Although both Ann and Ada sewed – with Ada making her wedding gown and Ann making her bridesmaid’s dress to accompany it – it wasn’t until the late 1970s that Ann started quilting.
They met monthly with six other women in a group they called SAG (Stitch and Gab). Ada said she herself had quilted since high school, but never with the precision and volume that Ann did.
“She liked everything to be planned beautifully and carried out beautifully,” Ada said.
But Ann, a former United Airlines stewardess, showed her care for others in a variety of ways. She was a proud 6-gallon blood donor. For many years, she volunteered with the Plainfield High School band, chaperone trips and managing the uniforms, hemming and repairing as needed, said Ann’s son, Roy Taylor of Yorkville.

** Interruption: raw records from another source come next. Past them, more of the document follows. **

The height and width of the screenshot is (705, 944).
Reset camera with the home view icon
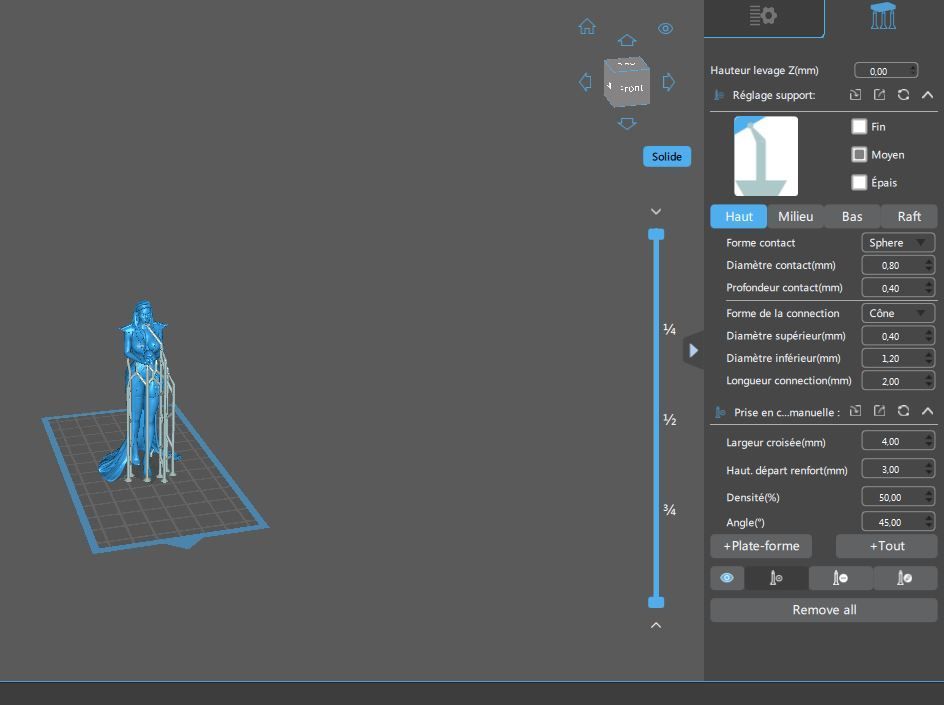[587, 27]
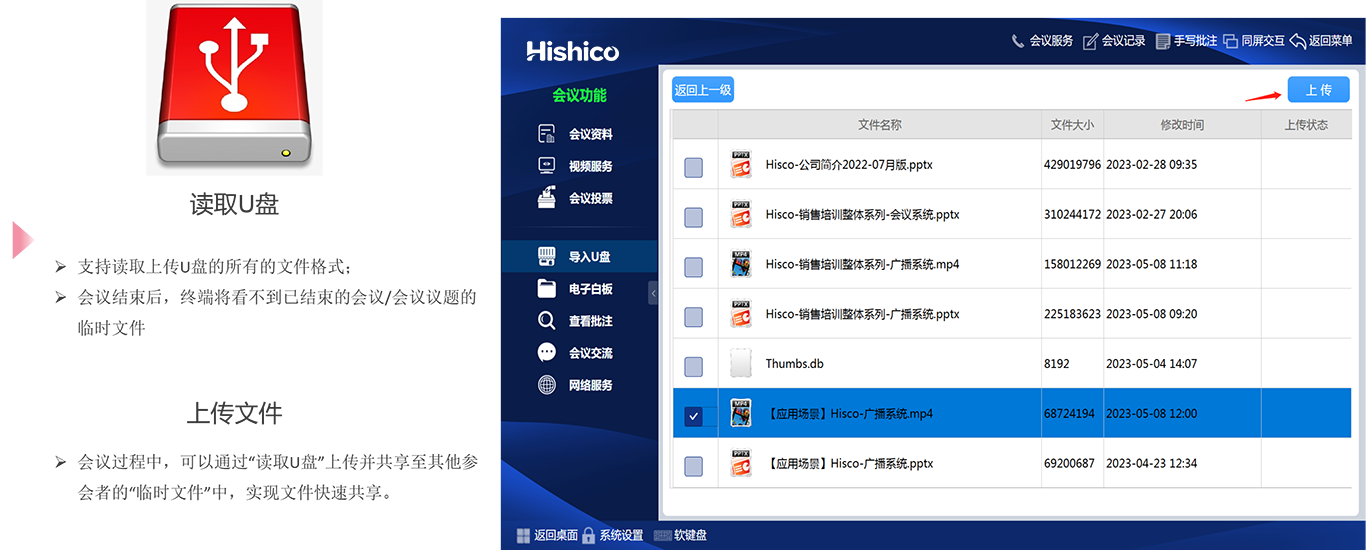1366x550 pixels.
Task: Open 会议记录 in the top menu
Action: 1114,41
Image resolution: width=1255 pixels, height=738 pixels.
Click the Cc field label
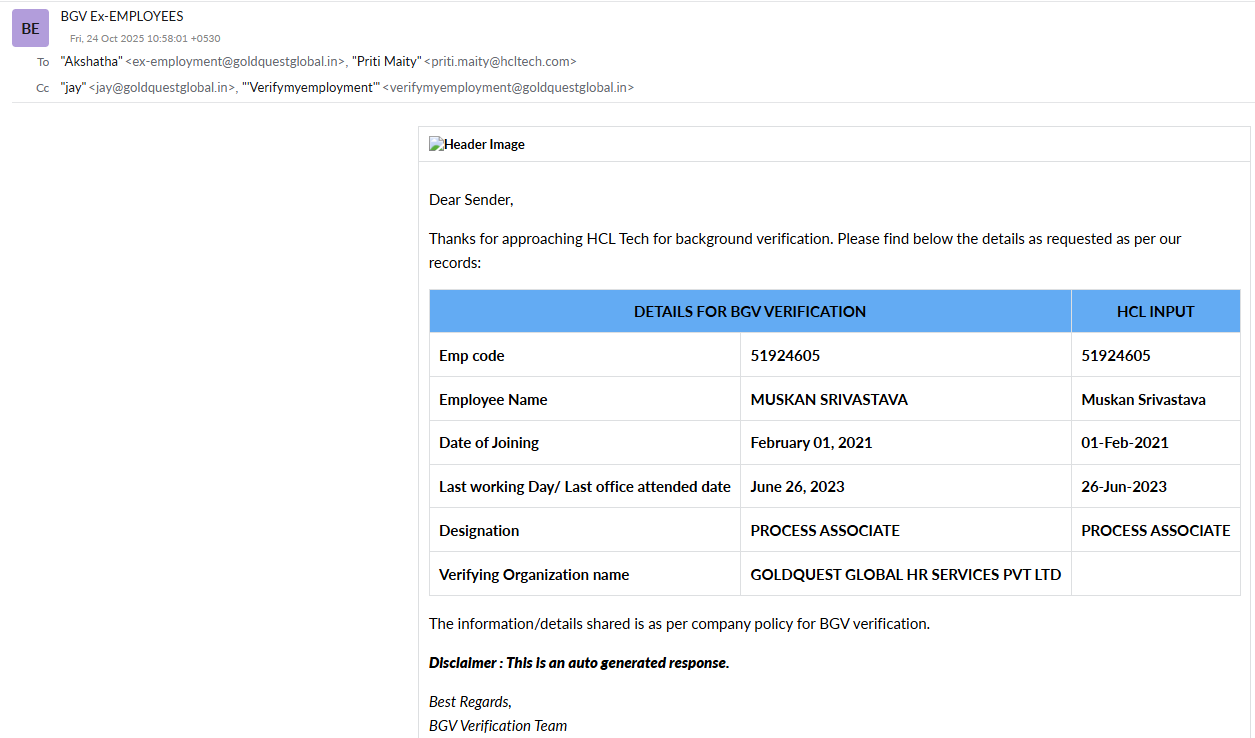click(43, 88)
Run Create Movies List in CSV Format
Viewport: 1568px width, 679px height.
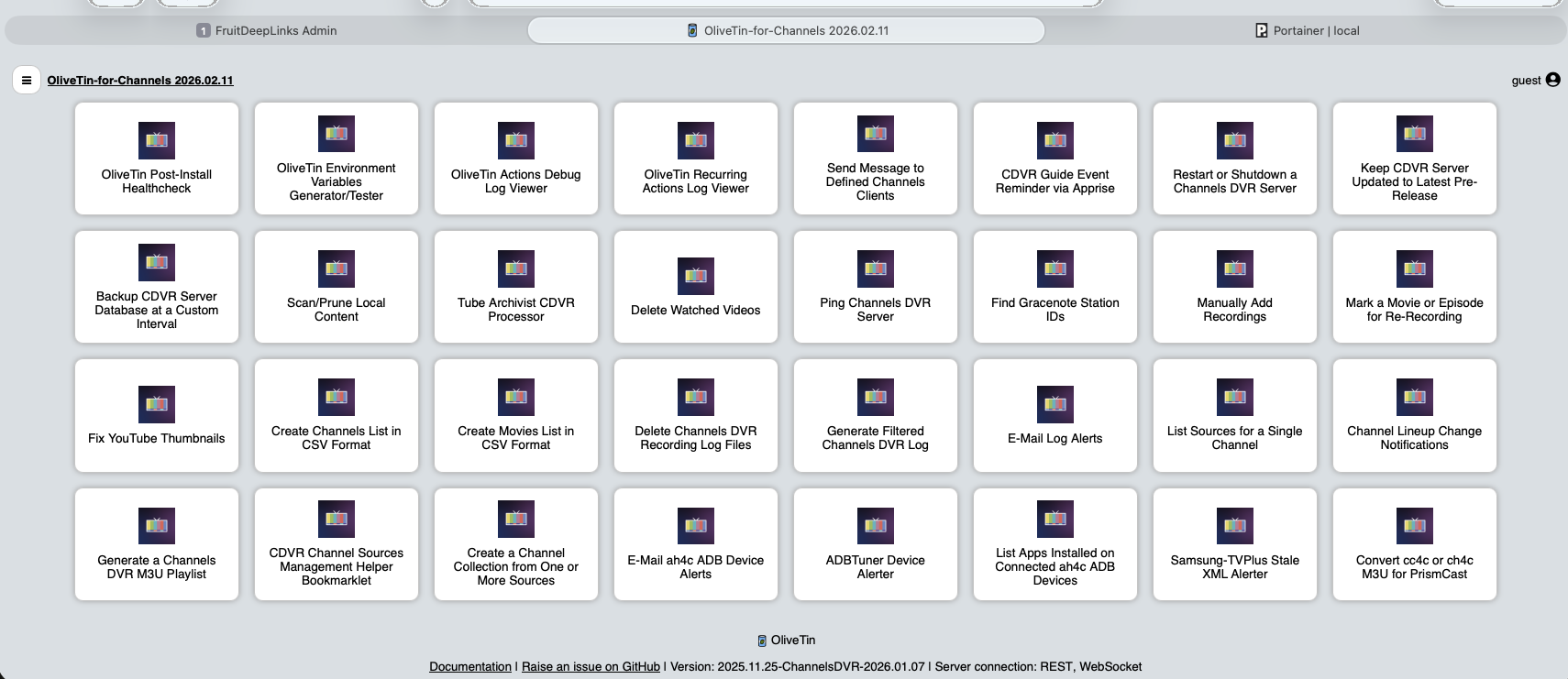coord(515,416)
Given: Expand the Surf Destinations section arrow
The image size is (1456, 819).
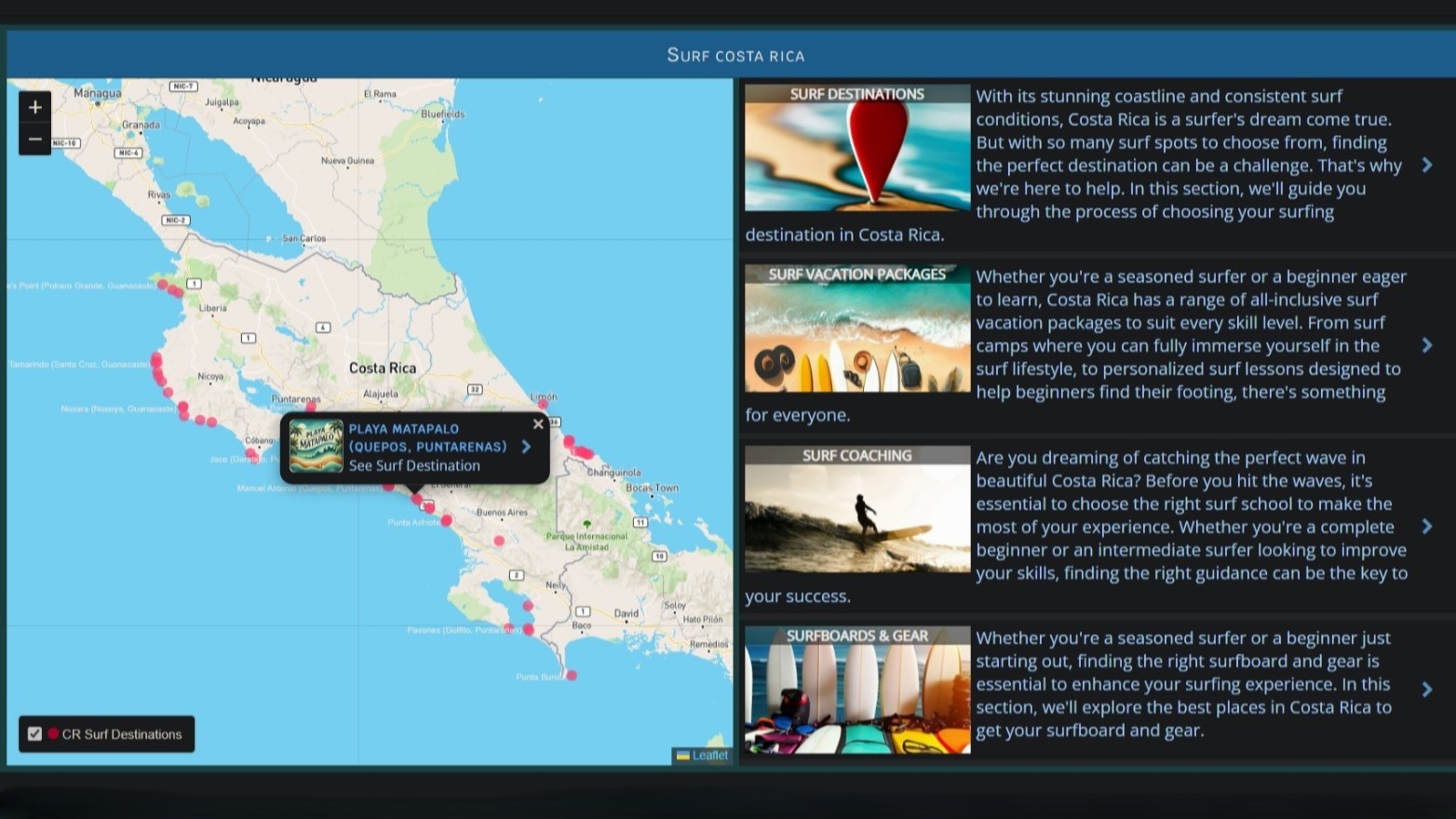Looking at the screenshot, I should click(1427, 165).
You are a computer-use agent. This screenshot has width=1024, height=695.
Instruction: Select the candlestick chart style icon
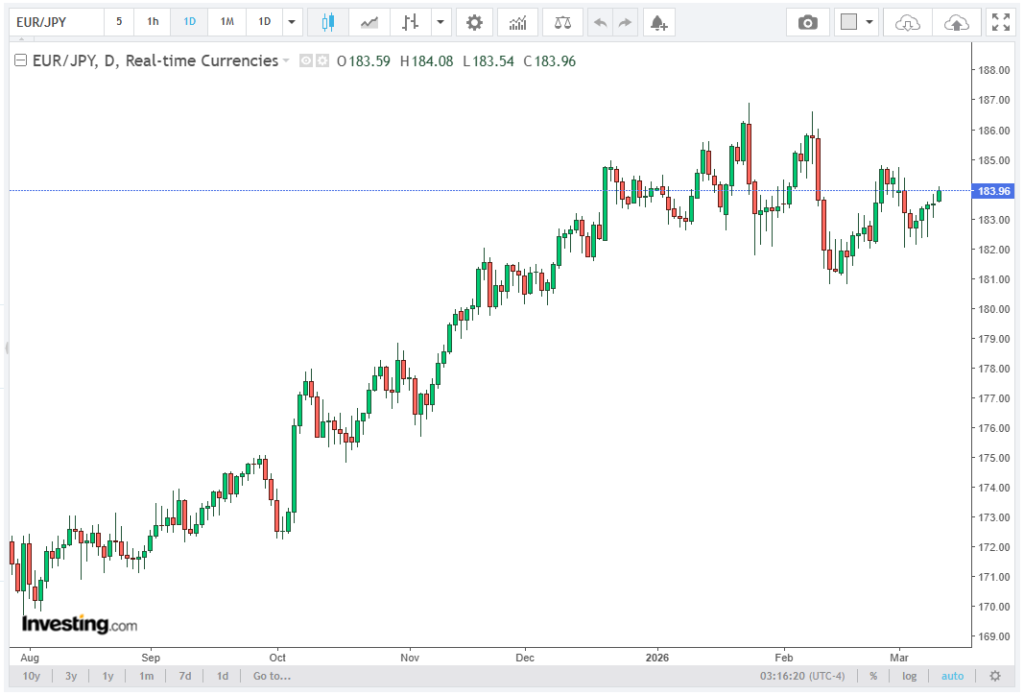(x=326, y=22)
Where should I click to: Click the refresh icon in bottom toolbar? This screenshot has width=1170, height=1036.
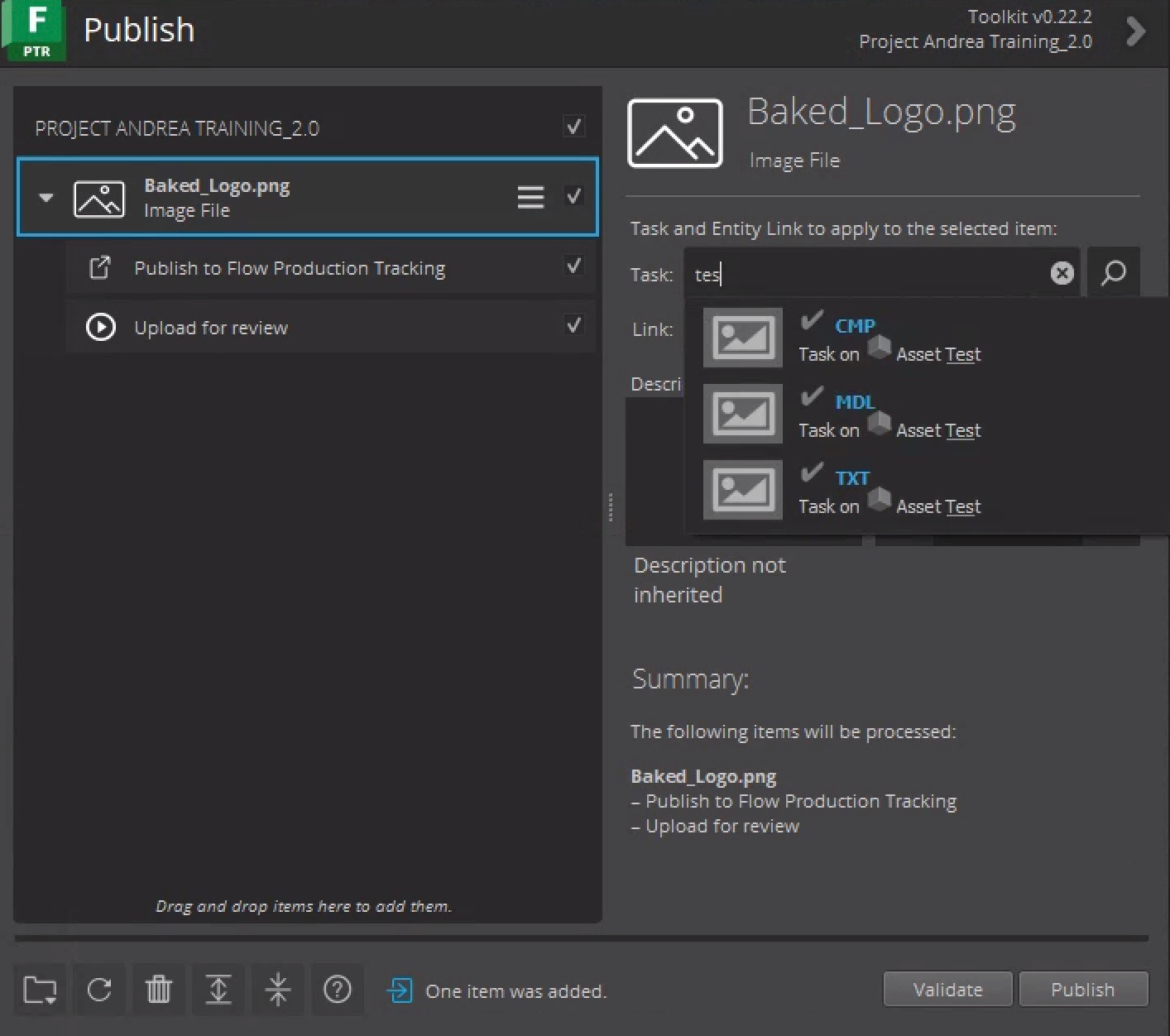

Ann also donated many artifacts to the Plainfield Historical Society and worked hard to locate descendants of her friends, so Ann could give them the letters those friends had written to her, Roy said. But it was like Ann to make the extra effort.
Roy recalled how, when he was 7 and expressed an interest in space programs, Ann wrote to NASA, as well as the Johnson Space Center, asking for information she could share with Roy.
“One of the original seven astronauts wrote back, thanking her for the interest,” Roy said.
So when Ann was diagnosed with uterine cancer, she refused to let it rule her life, Linda said. She remained infectiously upbeat, to the point of passing out cookies to the nurses when she had chemotherapy treatments, and volunteering at Plymouth Congregational Church in Plainfield following a particularly grueling treatment.
“She got up every day and put on lipstick and earrings,” Linda said.
Ann attended her class reunion a month before her death, wearing the matching “Class of 1959” sweatshirts she had made for her and Ada, and then voted Nov. 4, the day before her death at age 73, Ada said.
During Ann’s last couple weeks, she climbed the stairs to her sewing room to make one last quilt for her hospice nurse, who was having a baby, Linda said. She then started a barn quilt. Ada stitched the top part as a surprise for Ann.
Two hours after Ada showed Ann her work – at Ann’s insistence – she was gone. Ada said she will finish that quilt for Ann and looks forward to one day reuniting with her twin.
“I’ll meet her in the quilt shop in heaven,” Ada said, “where every corner matches and every color blends perfectly.”